What the task asks.
Copy the items below verbatim, from the start through the line that contains "click(94, 96)", including that line.

(Data records)
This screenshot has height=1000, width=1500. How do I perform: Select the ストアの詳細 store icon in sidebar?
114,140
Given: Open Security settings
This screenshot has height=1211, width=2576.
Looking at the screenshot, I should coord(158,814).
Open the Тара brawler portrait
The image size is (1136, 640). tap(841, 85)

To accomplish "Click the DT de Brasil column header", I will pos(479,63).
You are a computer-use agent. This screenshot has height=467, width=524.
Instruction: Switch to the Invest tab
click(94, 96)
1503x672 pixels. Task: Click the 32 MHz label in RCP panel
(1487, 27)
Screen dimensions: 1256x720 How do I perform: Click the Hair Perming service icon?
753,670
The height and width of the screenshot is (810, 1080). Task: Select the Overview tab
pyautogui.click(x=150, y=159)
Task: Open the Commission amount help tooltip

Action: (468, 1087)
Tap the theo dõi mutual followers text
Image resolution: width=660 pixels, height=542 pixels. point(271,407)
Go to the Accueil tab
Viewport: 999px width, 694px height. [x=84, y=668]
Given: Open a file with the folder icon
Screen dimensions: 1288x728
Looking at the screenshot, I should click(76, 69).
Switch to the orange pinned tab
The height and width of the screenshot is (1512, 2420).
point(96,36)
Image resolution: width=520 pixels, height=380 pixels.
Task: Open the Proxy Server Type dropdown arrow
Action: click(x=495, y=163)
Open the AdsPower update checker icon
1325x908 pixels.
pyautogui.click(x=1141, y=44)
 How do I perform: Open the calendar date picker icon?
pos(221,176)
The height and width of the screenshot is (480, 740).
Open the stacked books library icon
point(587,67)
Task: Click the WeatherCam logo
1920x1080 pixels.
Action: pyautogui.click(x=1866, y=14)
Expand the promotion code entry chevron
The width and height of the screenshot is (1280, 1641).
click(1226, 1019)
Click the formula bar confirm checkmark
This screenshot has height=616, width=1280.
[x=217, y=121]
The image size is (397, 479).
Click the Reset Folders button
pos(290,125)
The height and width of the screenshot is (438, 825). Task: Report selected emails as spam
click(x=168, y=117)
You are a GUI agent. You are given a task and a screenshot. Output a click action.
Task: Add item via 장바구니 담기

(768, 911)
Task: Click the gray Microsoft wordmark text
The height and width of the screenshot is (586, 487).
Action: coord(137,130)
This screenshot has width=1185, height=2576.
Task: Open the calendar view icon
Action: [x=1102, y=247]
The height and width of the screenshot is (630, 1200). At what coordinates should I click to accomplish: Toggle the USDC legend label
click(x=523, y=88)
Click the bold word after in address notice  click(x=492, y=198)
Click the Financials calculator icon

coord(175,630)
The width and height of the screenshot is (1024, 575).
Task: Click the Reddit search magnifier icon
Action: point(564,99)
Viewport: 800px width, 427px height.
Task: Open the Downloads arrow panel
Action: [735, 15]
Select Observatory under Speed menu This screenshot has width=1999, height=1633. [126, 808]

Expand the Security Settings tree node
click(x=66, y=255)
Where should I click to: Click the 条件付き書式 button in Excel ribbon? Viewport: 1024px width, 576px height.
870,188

Worked answer.
This screenshot has height=1000, width=1500. How do I perform: Select the ストアの詳細 store icon in sidebar?
114,140
Given: Open Security settings
This screenshot has height=1211, width=2576.
Looking at the screenshot, I should coord(158,814).
Open the Тара brawler portrait
The image size is (1136, 640). tap(841, 85)

To accomplish "Click the DT de Brasil column header", I will pos(479,63).
You are a computer-use agent. This screenshot has height=467, width=524.
Instruction: Switch to the Invest tab
click(94, 96)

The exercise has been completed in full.